/MinimalCC

Minimal C subset compiler

Primary LanguageC

MinimalCC

Minimal C subset compiler

Currently compiles to MIPS assembly which runs on MARS and SPIM.

Build using make, which will produce an executable named mcc.

Quickstart (Execution using SPIM)

There is a folder called tests, which allows you to test the assembler.

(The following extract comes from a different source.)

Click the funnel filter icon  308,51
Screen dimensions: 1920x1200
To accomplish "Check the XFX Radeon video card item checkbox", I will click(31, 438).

We will build and execute a program which prints all of the primes less than 5000. First compile the file tests/primes.cc using the command ./mcc tests/primes.cc -o tests/primes.s. This creates an assembly file named primes.s in the tests folder. Next, we need to add it's dependencies so that SPIM can execute the program. In test there is a file named main.s which serves as an entry point into the C program. Also, there are files prints.s and printd.s which are functions to print strings and integers respectively. We can combine these files into one file named run.s using the command cat tests/primes.s tests/main.s tests/prints.s tests/printd.s > run.s. Finally, if you are using SPIM, you can execute the program by running spim -file run.s. After a few seconds of calculation, it should print all of the prime numbers less than 5000! You can change the program in tests/primes.cc how you like to change the functionality.

Features

List of Binary Operations

  • + Addition
  • - Subtraction
  • * Multiplication
  • / Division
  • = Assign
  • < Less than
  • > Greater than
  • <= Less than or equal
  • >= Greater than or equal
  • == Equals
  • != Not equals
  • & Bitwise AND
  • | Bitwise OR
  • % Modulo
  • && Logical AND
  • || Logical OR
  • << Shift left
  • >> Shift right (arithmetic)

List of Unary Operations

  • * Dereference
  • & Reference
  • ! Logical not
  • ~ Bitwise not
  • - Negation

List of Supported Datatypes

  • The following primitive datatypes:
    • int which is 4 bytes big
    • char which is 1 byte big
    • void
  • Pointers to another type
  • Functions and function pointers
  • Local and global lists

List of Supported Keywords

  • while
  • if
  • else
  • for
  • return
  • break
  • continue

Note that due to the efficiency considerations, datatypes take up constant storage inside the compiler, which means that datatypes that are complicated enough can "overflow" the type system in the compiler. Currently there is no detection for this, but this is another thing I plan to add. It is also possible to modify the compiler to be able to parse even more complex datatypes, but it becomes a trade-off between flexibility and efficiency. Currently, almost any datatype a sane programmer would use will not overflow the type system for the compiler.